Howden Re said the direction of the aviation and space reinsurance market will likely depend on how 2025 losses develop, following a series of high-profile claims that reshaped renewal dynamics heading into 2026.
A string of major risk airline losses over the past 12 months triggered market tightening in the fourth quarter of 2025. The events included the American Airlines loss in January, Air India in June, and UPS in November, following the Jeju Air crash in late 2024.
The ultimate insured costs of these events remain uncertain due to the long development tail typical of aviation liability claims.

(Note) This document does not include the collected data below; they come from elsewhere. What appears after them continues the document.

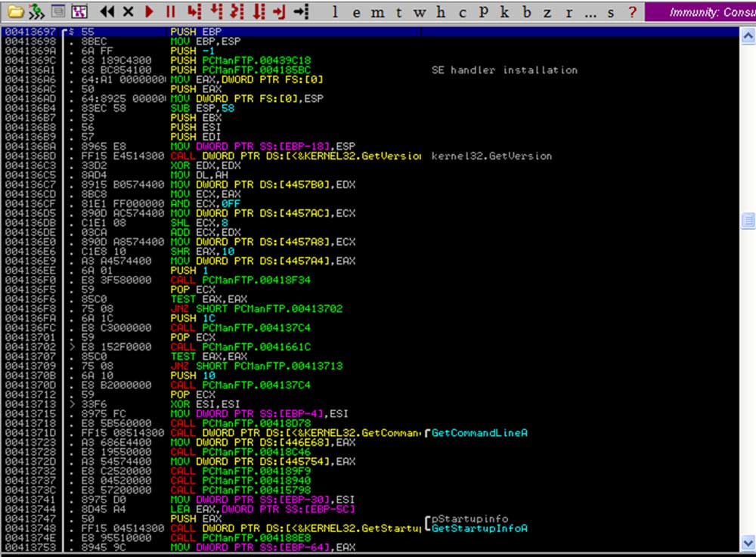756x557 pixels.
Task: Click the graph view toolbar icon
Action: point(79,11)

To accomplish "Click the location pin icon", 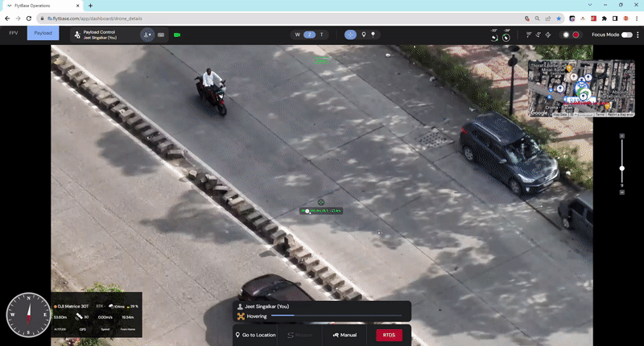I will pyautogui.click(x=364, y=35).
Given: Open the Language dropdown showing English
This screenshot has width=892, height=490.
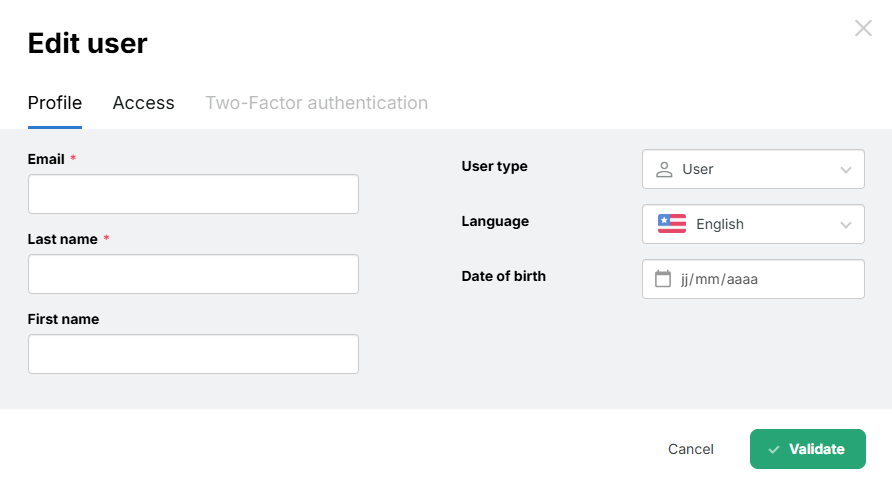Looking at the screenshot, I should coord(752,224).
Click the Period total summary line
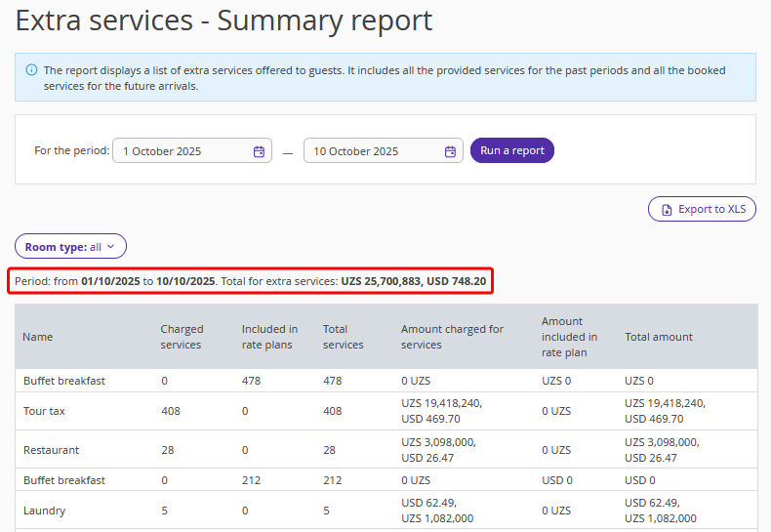The image size is (771, 532). coord(250,281)
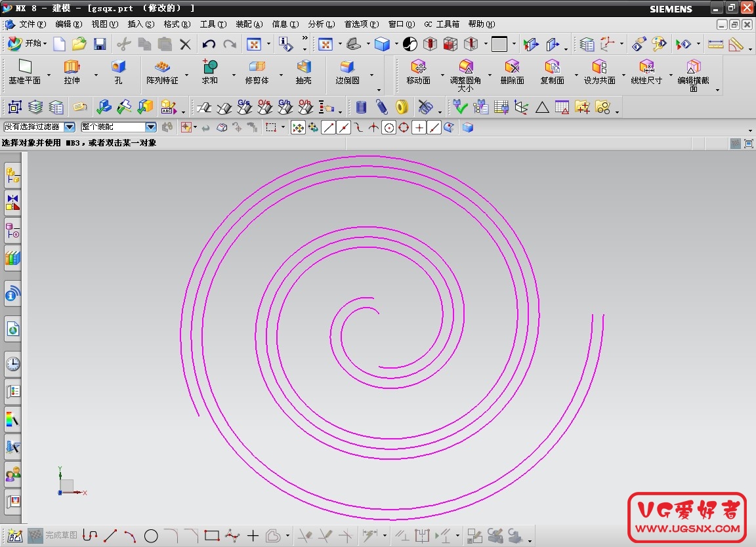Open the selection filter dropdown (没有选择过滤器)
Screen dimensions: 756x547
tap(69, 127)
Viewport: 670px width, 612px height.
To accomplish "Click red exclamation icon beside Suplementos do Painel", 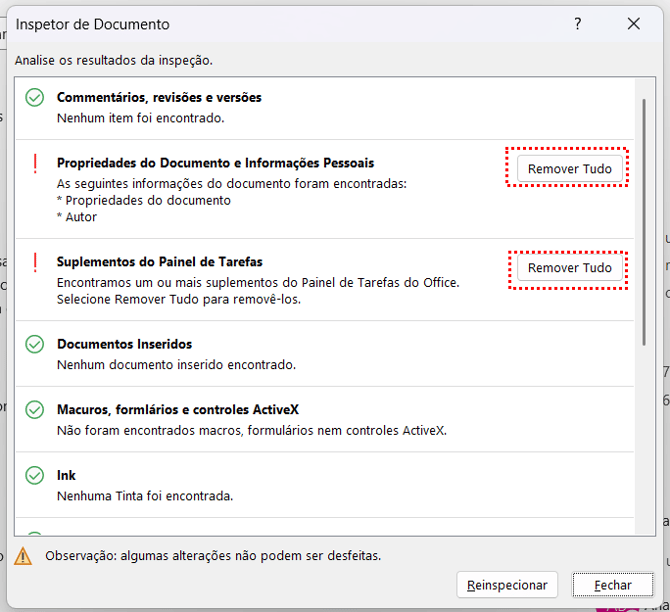I will point(35,263).
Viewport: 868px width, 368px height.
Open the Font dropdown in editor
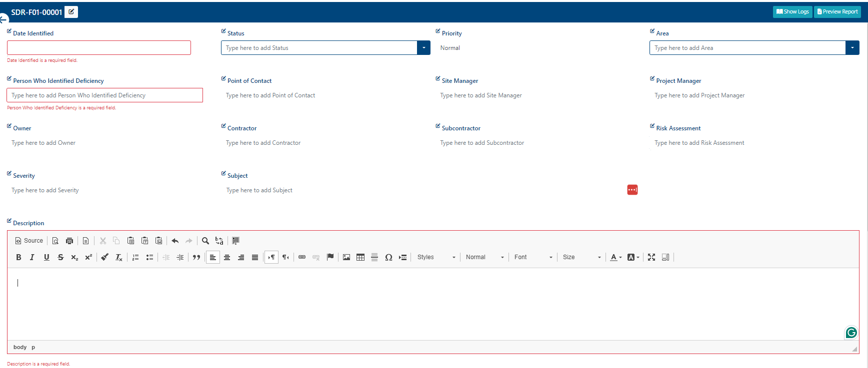(534, 257)
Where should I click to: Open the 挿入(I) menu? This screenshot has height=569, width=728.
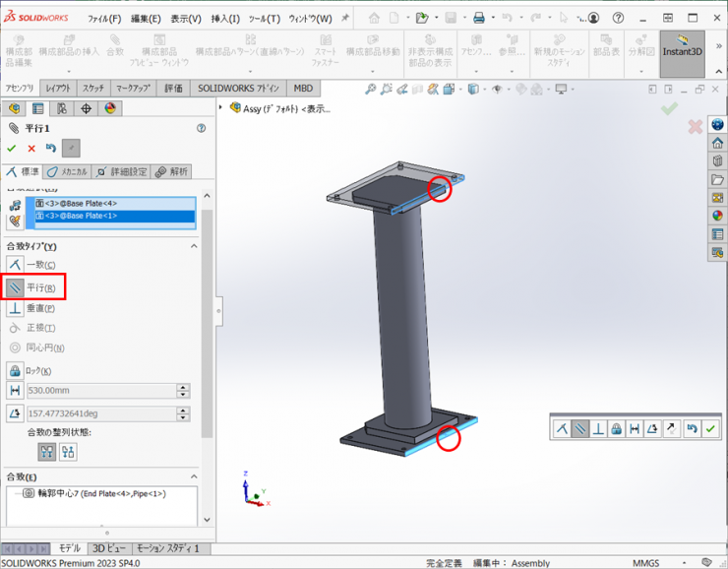coord(225,19)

Unresolved issues, including potential government contribution in the American Airlines settlement, add to the uncertainty.
Dominic Riley (pictured above), managing director of Howden Re Aviation & Space, said the cumulative impact of these losses influenced renewal outcomes.
"Although the ultimate costs of recent losses are still developing, their cumulative impact has reshaped renewal dynamics heading into 2026, with selective rate increases on excess of loss programs and greater pressure in retrocession layers, while quota share structures remain broadly stable," Riley said.
At the January 1, 2026 renewals, excess of loss programs saw low single-digit rate increases depending on exposure changes. Hardening was more pronounced in retrocession layers than in first-tier non-proportional reinsurance.
Beyond the major losses, attritional claims and rising costs – particularly for advanced aircraft engines – have eroded airline premium bases, leaving limited margins to absorb large events. Gallagher said it anticipates continued technical rate increases in 2026, particularly for operators with US exposures or high-risk profiles.
Quota share arrangements remained stable in both capacity and commission levels. Howden Re noted that reinsurers have become reluctant to increase quota share support for major risk accounts, opting instead to maintain existing commitments.
The US airline market experienced more pronounced hardening, where overcapacity has been less acute and loss uncertainty is greatest. Market conditions improved enough in the fourth quarter to retain existing capacity levels but not enough to attract new entrants.
General aviation continued to soften following its earlier hard market phase, a trend that persisted through 2025. The standalone hull war market also saw further softening after sharp rate increases following the start of the Russia-Ukraine war.
Riley said the market is expected to remain stable absent further loss escalation, with insurers and reinsurers focused on measured hardening and disciplined capital deployment rather than aggressive growth.